The movie's greatest weakness is its third act. The film becomes far too enmeshed in Oppenheimer losing his security clearance in a kangaroo court. Oppenheimer was unquestionably extremely foolish in this whole affair. It's done with little background to the detrimental Cold War politics of the era, politics which unfortunately remain far too similar to today's. The film loses depth focusing on this, becoming a character duel, offering little of the needed, especially to younger generations, greater political context. Call it tried and true Hollywood formulism – that's entertainment.
Sitting through this overdrawn final act, I thought, “Well, unfortunately, they've blown it.” But, the whole picture is saved by the final scene, a bit of well conceived fiction. At the beginning of the movie, after the war, Oppenheimer is being offered to head Princeton's Institute for Advanced Study. He greets Einstein, long a resident, strolling by a pond at the Institute. They have a short talk, but you can't hear what's said. The final scene returns to this meeting and we hear the conversation. Oppenheimer reminds Einstein that during bomb's development he had asked him about the madman Teller's wrong calculations that the bomb's chain reaction might spread and ignite the whole atmosphere, destroying life on earth as we know it.
Einstein asks, “What of it?”
Oppenheimer answers, “I believe we did.”
If the movie was deconstructed from the traditional Hollywood narrative track, then reconstructed, that line would be the plot, providing a better history of the science that led to the bomb's development, its creation, and most importantly its release into a world completely incapable of controlling it. That across the planet we still possess thousands of nuclear warheads is a damning indictment against humanity ever having gained the knowledge to make them.

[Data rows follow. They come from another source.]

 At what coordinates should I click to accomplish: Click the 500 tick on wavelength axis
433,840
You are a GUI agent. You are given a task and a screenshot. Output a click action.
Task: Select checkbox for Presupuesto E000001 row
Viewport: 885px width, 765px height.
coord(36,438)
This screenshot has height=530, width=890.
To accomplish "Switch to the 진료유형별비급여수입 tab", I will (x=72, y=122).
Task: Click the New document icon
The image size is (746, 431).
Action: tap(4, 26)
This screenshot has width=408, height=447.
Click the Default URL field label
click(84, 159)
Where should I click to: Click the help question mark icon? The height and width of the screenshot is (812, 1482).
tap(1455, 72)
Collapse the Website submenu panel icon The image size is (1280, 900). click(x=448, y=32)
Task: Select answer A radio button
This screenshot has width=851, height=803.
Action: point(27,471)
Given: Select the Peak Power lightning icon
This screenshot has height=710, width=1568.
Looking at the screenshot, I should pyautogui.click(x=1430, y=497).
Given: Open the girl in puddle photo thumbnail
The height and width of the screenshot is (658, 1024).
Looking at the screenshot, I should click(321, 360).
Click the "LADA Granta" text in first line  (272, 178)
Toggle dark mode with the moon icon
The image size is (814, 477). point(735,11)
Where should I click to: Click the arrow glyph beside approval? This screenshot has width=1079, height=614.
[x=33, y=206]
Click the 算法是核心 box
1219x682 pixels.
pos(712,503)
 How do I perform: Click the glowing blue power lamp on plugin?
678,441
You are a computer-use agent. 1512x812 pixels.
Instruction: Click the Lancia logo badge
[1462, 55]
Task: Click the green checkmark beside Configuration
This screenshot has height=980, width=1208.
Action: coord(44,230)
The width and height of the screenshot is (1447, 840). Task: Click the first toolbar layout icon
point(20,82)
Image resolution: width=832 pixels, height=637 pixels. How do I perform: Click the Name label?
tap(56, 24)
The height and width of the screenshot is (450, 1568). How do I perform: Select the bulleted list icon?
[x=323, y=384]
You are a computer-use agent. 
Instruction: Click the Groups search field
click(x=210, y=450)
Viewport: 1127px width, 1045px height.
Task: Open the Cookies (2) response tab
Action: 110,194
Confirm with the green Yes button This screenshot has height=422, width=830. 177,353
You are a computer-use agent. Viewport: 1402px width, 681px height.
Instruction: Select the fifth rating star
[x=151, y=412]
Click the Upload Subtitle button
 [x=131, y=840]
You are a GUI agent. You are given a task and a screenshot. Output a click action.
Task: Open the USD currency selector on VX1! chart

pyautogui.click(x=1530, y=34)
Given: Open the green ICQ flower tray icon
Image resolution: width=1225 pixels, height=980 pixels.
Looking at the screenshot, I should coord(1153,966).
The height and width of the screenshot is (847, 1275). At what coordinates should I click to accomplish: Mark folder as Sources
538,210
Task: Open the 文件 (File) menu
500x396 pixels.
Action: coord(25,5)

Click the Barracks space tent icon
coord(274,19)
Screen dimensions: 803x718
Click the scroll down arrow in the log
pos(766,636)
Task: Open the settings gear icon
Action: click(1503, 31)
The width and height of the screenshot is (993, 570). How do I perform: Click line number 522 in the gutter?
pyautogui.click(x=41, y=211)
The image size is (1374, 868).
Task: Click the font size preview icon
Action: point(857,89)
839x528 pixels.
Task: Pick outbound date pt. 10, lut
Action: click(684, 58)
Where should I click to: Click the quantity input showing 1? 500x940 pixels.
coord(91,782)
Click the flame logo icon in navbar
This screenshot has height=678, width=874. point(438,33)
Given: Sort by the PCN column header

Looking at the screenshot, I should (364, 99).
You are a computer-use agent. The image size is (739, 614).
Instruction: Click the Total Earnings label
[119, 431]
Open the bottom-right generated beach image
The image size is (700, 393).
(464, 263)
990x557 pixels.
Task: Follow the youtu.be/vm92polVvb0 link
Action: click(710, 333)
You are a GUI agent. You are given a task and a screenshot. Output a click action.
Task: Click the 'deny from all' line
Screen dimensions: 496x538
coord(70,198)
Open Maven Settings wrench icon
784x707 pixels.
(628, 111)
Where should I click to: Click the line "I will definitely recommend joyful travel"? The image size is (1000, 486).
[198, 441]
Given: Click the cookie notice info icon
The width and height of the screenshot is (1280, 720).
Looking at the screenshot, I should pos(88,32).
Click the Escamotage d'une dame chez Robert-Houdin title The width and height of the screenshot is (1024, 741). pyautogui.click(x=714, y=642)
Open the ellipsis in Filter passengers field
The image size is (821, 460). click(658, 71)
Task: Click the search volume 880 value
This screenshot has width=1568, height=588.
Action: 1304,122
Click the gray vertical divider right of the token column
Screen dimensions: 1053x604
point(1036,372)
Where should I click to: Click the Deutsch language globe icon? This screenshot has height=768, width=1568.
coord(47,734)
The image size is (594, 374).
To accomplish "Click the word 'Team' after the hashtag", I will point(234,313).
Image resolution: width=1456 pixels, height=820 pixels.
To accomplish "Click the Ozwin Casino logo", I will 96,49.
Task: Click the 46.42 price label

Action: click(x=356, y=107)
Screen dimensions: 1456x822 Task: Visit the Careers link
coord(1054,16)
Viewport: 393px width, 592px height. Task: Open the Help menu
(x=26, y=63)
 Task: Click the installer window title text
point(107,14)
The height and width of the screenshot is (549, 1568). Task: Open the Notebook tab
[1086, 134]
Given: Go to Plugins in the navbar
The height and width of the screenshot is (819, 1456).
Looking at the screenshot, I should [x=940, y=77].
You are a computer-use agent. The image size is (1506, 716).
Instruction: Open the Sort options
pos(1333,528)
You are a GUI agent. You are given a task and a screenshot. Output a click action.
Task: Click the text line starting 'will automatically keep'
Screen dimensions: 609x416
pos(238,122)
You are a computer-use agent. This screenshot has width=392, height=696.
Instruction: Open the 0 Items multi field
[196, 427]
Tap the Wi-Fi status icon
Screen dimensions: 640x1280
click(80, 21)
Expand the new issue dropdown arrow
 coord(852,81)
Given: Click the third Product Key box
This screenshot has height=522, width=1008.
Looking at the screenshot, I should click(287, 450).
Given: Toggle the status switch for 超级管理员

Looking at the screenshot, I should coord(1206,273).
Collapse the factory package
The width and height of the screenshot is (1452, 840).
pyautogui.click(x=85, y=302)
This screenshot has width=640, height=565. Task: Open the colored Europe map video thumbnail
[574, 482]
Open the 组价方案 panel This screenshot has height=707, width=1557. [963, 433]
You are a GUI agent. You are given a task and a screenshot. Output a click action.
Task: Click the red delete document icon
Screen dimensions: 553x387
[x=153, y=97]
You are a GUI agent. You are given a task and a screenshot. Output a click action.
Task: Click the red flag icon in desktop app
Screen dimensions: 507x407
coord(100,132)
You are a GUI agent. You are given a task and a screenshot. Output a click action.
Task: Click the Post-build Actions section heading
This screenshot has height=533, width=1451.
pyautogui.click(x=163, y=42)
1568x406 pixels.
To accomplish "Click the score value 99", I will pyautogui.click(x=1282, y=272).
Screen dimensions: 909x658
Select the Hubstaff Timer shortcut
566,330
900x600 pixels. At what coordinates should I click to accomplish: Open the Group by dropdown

The bomb represents our complete inability to understand, going back millions of years to our Homo ancestors, the defining role technology has played in our social, cultural, economic, and political development. In the last century, as Oppenheimer finally understood, technology is of such unprecedented power it can completely reshape life on earth. Yet, we still have little to no ability to politically talk about it and less ability to politically shape technological development. Unintentionally, “Oppenheimer” demonstrates this explicitly.